— Records supplied —
* START *

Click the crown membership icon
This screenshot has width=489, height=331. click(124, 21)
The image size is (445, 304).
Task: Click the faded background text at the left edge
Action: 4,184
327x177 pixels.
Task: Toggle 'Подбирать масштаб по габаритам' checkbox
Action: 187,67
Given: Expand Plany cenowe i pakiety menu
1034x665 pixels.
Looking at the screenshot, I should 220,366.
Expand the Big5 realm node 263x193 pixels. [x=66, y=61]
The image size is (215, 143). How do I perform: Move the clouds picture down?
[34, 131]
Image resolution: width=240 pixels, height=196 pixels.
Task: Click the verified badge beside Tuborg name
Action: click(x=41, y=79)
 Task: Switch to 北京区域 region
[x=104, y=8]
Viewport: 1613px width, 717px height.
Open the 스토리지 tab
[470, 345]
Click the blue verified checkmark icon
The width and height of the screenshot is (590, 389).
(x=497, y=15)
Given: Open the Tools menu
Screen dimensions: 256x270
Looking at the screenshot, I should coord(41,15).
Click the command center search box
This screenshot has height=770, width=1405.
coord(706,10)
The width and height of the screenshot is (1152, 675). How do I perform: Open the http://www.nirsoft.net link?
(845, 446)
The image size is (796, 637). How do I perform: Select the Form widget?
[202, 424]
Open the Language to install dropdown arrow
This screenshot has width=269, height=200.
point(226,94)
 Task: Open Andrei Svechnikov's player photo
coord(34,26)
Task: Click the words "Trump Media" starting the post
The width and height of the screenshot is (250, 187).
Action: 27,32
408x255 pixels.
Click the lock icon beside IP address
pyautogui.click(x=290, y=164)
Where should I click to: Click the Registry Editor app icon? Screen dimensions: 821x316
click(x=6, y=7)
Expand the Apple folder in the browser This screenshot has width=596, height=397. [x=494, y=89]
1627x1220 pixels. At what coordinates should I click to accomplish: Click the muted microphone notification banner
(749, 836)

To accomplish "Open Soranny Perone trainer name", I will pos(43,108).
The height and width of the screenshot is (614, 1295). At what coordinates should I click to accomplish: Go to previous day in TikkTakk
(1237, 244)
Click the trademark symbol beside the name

* END *

— Aim of the task —
Revise the entries above so that every "icon" becomes "button", leaving everything else unchanged.

— The result —
Click the crown membership button
This screenshot has width=489, height=331. click(124, 21)
The image size is (445, 304).
Task: Click the faded background text at the left edge
Action: 4,184
327x177 pixels.
Task: Toggle 'Подбирать масштаб по габаритам' checkbox
Action: 187,67
Given: Expand Plany cenowe i pakiety menu
1034x665 pixels.
Looking at the screenshot, I should 220,366.
Expand the Big5 realm node 263x193 pixels. [x=66, y=61]
The image size is (215, 143). How do I perform: Move the clouds picture down?
[34, 131]
Image resolution: width=240 pixels, height=196 pixels.
Task: Click the verified badge beside Tuborg name
Action: click(x=41, y=79)
 Task: Switch to 北京区域 region
[x=104, y=8]
Viewport: 1613px width, 717px height.
Open the 스토리지 tab
[470, 345]
Click the blue verified checkmark button
The width and height of the screenshot is (590, 389).
(x=497, y=15)
Given: Open the Tools menu
Screen dimensions: 256x270
Looking at the screenshot, I should coord(41,15).
Click the command center search box
This screenshot has height=770, width=1405.
coord(706,10)
The width and height of the screenshot is (1152, 675). How do I perform: Open the http://www.nirsoft.net link?
(845, 446)
The image size is (796, 637). How do I perform: Select the Form widget?
[202, 424]
Open the Language to install dropdown arrow
This screenshot has width=269, height=200.
point(226,94)
 Task: Open Andrei Svechnikov's player photo
coord(34,26)
Task: Click the words "Trump Media" starting the post
The width and height of the screenshot is (250, 187).
Action: 27,32
408x255 pixels.
Click the lock button beside IP address
pyautogui.click(x=290, y=164)
Where should I click to: Click the Registry Editor app button? Screen dimensions: 821x316
click(x=6, y=7)
Expand the Apple folder in the browser This screenshot has width=596, height=397. [x=494, y=89]
1627x1220 pixels. At what coordinates should I click to accomplish: Click the muted microphone notification banner
(749, 836)

To accomplish "Open Soranny Perone trainer name", I will pos(43,108).
The height and width of the screenshot is (614, 1295). At what coordinates should I click to accomplish: Go to previous day in TikkTakk
(1237, 244)
Click the trademark symbol beside the name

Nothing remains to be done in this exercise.